Cultivating inefficiencies
As S. Barich pointed out to me, Jerry Saltz recently wrote:
“Like most people in the art world, I’m basically making this up as I go. The art world is about trying to invent new definitions of skill.” (Jerry Saltz, “Work of Art Season Premiere: Judge Jerry Saltz Recaps,” NYMag.com, June 10, 2010)
One of my skills, if I could call it that, is procurement. Even after all these years, I’m surprised at how much time and energy I spend sourcing materials.
Since I respond to the materials that I work with, I often can’t start a project until I have them in hand. Yet identifying and getting the right materials can take weeks. Beyond brushes, paint, paper, frames and the usual, Dick Blick and Aaron Bros aren’t much help. Besides, I’m too self-conscious a consumer; I know their target audiences are Sunday painters and scrapbook keepers. One must get creative.
As an artist, I’m constantly negotiating how to materialize my ideas. The frustrating thing is reaching limits persistently and pervasively — a recipe for pessimism, according to Martin E. P. Seligman in Learned Optimism.
For example, recently I envisioned producing a multiple: a circular, printed on newsprint in full color, of about 100 copies, at the size of a standard advertising insert, roughly 11×12 inches folded or 22×12 flat. This, it turns out, is not feasible. I’ve become a customer service nightmare, making ridiculous requests.
Digital printers don’t want to run newsprint (which is lightweight, only 16-18#s) in their machines; the lowest weight they’ll accept for double-sided full color jobs is 60-70#. Further, they’ll resist anything but standard sizes: 11×17, 13×19, 12.25×18.25. These sizes are efficiencies that work across multiple industries — paper mills, presses, reprographics — but not me, not now. What I need to use, like what I need to produce, are inefficiencies in the system.

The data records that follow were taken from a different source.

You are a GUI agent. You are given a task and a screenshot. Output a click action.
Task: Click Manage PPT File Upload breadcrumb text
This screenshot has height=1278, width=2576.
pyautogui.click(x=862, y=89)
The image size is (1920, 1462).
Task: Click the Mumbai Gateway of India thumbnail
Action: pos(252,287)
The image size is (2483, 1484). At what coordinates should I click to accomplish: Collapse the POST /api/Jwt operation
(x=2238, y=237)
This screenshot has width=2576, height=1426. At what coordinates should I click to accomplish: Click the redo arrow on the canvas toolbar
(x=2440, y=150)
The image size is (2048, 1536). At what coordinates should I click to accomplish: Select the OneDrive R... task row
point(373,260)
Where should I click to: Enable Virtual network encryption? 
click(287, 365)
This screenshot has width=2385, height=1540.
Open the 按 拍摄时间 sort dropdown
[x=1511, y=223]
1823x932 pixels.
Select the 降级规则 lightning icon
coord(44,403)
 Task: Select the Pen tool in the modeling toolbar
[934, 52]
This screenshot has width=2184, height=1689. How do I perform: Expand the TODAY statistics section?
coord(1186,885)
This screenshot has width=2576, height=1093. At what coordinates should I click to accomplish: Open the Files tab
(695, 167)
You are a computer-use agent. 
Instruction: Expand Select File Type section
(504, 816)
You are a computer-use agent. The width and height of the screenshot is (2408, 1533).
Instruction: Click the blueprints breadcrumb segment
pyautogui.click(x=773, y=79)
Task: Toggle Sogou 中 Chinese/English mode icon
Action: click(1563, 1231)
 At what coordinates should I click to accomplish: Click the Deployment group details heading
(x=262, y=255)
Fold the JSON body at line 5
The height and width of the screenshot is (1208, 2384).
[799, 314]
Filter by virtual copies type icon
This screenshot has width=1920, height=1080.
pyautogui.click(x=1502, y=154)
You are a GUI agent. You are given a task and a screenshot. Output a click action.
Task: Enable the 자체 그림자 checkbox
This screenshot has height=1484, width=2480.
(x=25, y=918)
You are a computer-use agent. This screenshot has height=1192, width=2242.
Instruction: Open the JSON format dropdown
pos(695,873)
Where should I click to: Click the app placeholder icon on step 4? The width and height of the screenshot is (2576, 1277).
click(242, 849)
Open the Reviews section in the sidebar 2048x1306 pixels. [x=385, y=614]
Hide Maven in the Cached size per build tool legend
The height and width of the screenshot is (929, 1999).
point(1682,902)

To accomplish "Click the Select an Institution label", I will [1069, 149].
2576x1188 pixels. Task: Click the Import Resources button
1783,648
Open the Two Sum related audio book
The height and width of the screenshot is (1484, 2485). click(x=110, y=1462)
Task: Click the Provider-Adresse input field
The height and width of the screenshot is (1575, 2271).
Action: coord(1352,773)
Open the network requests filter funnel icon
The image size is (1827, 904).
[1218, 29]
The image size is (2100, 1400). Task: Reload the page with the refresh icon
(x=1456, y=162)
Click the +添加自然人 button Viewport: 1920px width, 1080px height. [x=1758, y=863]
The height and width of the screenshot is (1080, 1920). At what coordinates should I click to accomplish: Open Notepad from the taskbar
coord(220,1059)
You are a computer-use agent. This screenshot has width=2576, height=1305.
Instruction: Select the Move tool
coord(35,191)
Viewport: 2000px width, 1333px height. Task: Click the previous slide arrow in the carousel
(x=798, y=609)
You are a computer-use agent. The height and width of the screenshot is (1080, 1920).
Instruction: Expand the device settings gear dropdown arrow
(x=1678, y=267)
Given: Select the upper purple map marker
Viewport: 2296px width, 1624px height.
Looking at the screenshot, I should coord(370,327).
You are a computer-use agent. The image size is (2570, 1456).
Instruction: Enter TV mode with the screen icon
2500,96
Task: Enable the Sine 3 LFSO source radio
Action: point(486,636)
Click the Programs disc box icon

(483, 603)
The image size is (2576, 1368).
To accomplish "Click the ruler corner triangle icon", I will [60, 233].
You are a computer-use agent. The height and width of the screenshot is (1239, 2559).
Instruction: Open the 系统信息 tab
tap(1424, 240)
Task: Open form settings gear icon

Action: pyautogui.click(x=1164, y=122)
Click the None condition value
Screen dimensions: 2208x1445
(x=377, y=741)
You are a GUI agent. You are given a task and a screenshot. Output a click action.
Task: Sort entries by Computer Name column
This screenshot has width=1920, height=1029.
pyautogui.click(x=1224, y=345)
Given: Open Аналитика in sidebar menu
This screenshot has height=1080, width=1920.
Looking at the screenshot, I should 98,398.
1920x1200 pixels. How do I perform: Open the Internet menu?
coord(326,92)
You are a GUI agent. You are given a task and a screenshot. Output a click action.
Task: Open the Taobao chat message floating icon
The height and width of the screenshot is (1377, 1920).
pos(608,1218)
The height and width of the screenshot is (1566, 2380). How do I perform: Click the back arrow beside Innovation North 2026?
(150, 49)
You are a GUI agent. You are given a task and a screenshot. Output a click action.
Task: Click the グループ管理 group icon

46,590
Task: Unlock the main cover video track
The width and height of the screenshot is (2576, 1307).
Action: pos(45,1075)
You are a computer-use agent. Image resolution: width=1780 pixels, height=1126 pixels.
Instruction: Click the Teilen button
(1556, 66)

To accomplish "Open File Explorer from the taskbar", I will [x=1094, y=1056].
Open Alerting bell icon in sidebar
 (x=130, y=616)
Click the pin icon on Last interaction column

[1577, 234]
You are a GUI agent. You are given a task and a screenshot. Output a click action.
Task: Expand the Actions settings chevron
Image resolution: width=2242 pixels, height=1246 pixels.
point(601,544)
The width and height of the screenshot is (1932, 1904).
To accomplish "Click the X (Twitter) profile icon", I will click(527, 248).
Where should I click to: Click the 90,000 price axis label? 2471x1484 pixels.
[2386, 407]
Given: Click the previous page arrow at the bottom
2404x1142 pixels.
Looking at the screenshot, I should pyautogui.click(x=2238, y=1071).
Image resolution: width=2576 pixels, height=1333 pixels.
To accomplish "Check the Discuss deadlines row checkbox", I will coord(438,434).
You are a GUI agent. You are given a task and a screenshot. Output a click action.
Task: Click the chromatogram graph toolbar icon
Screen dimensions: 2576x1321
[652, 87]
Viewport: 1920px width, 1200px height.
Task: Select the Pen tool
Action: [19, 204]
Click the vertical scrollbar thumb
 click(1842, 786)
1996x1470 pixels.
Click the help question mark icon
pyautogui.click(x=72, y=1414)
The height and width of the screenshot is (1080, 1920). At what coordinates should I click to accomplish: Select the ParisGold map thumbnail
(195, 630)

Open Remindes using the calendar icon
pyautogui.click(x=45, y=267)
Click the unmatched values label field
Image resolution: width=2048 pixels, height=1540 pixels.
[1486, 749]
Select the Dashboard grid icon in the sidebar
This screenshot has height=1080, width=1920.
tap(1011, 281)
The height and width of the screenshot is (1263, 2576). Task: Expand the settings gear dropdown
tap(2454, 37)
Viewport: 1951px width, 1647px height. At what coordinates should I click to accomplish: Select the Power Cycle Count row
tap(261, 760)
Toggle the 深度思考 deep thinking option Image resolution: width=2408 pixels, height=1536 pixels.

Circulars are typically printed on offset web presses, the massive kind that fill warehouses. These presses take too long to set up to produce my piddly quantity. I could do it if I had to make like 5,000 copies, or had about $5k to spend.
Newspaper Club in the UK produces bespoke short-run newspapers. Too bad they don’t ship internationally. An article on Time reveals that Newspaper Club prints on large newspapers’ presses during their inactive times. I contacted some small, local papers to see if they’d bang out an odd job for me, and they courteously but firmly denied my request.
When I produced Sorted, a gilt badge, I contacted many vendors, who would only take on jobs with minimums of 200-250 pcs, way out of my budget. I finally found a vendor that specializes in badges for schools (such as “hall monitor”) that would make smaller quantities of custom badges at reasonable prices. So I took the same tack and looked up school newspaper printers. (I remember buying indie newspapers at Epicenter about home schooling; which couldn’t have had a large circulation.) But times sure have changed. It turns out the young whippersnappers today produce online school newspapers. Of course!
So maybe I have to do this myself. I could make a relief, intaglio or screen print. But that would mean four color separations and a week to produce the edition. The result would be Fine Art. Bummer. I’m just not interested in making a crispy-clean print to mat and frame for this project. I want to make a circular — a big, glossy, tacky, cheap, off-gassing circular. Viewers would handle it with bare hands. Gasp!
Now I’m thinking about freedom and familiarity, and how once again, even the most mundane materials are irrevocably tied with a feeling of constriction. That what I can imagine must be shoved through the machinations of capitalism and global manufacture, and it risks being extruded in unrecognizable form.
To make objects is to direct form-making. I don’t think twice about 8.5×11 inch Letter-sized sheets most days, but today, it seems oppressively inescapable.
The process of de-materialization is ongoing. I’m thinking more about making less. Returning to examples like Chu Yun and Jeremy Deller.
To be optimistic is to take a selective perspective. I’m refusing to let these vendors’ limitations become my own. This project will materialize with the right materials, or not at all. Time to get creative.